Activity ->
Give again, word for word, the line holding "Image resolution: width=1366" and every line after it through the end of the data below. Omit pictures.

Dataset records ->
********************
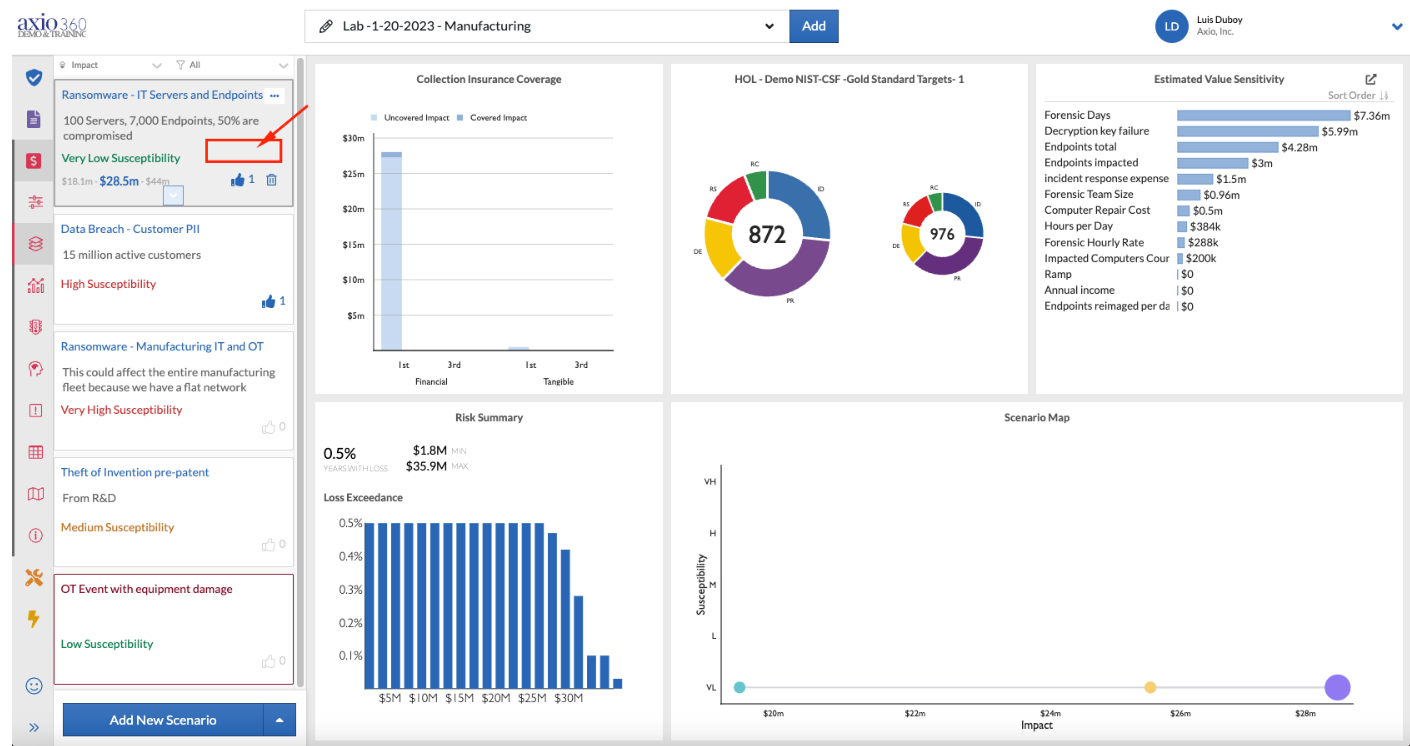Open the shield checkmark sidebar icon

click(x=35, y=77)
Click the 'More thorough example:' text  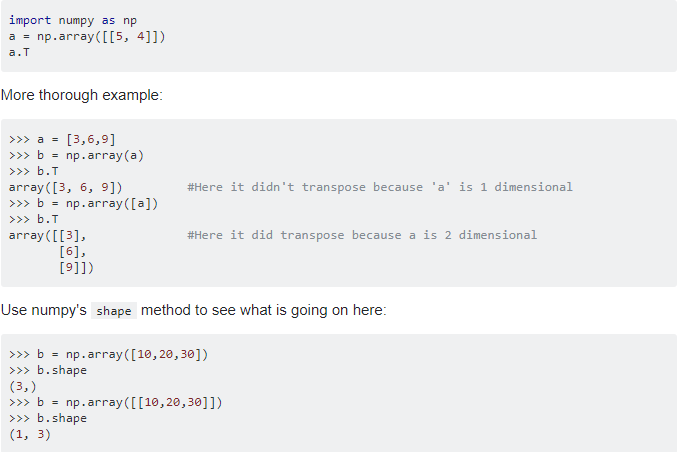point(81,95)
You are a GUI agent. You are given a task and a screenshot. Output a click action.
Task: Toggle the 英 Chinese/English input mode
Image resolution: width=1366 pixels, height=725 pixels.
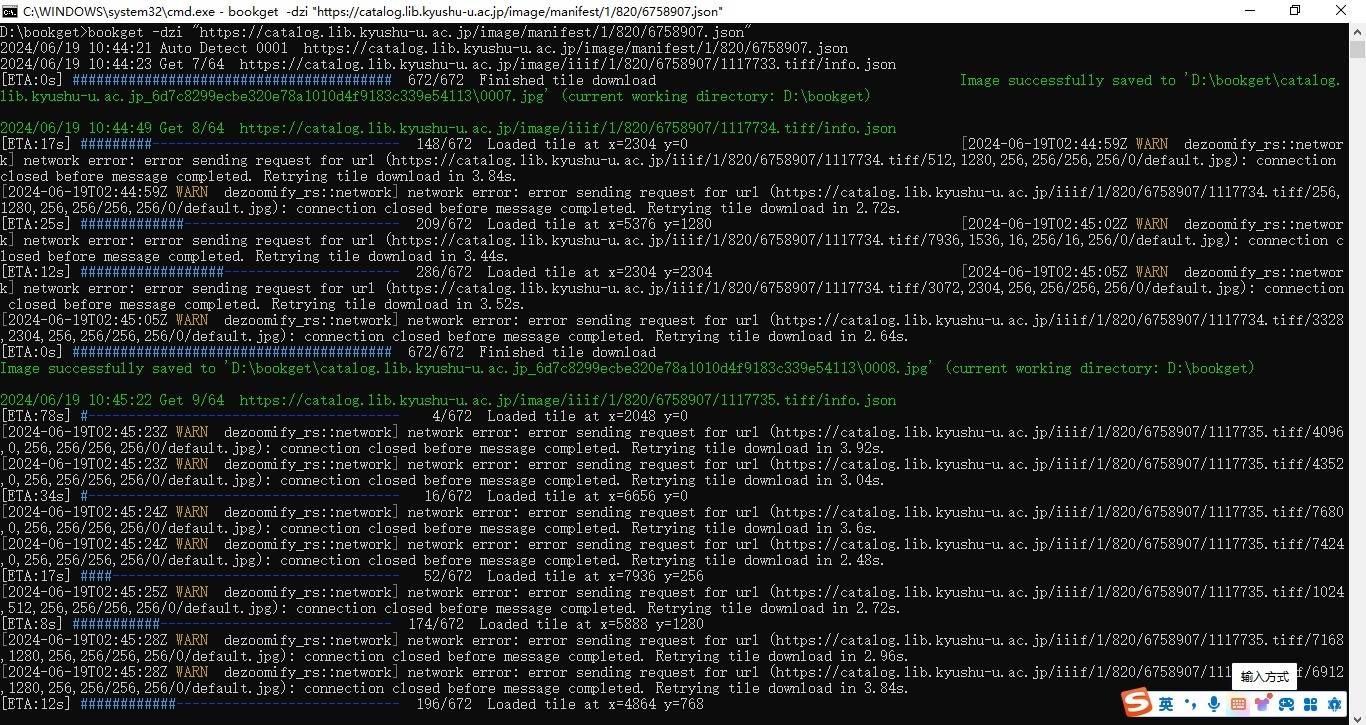coord(1166,704)
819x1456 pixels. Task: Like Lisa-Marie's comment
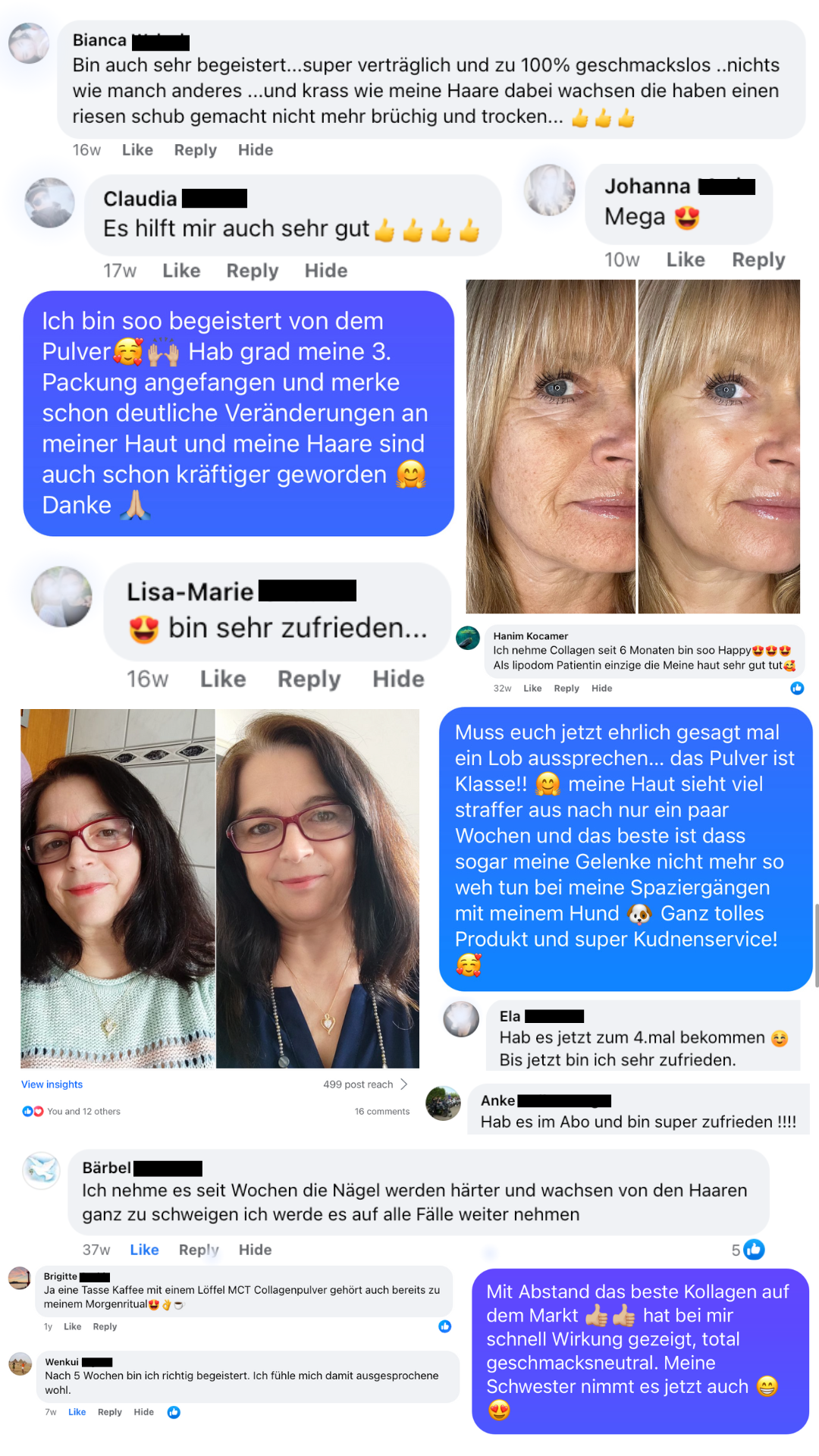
********************
Exercise response ->
Image resolution: width=1366 pixels, height=725 pixels.
coord(1166,704)
819x1456 pixels. Task: Like Lisa-Marie's comment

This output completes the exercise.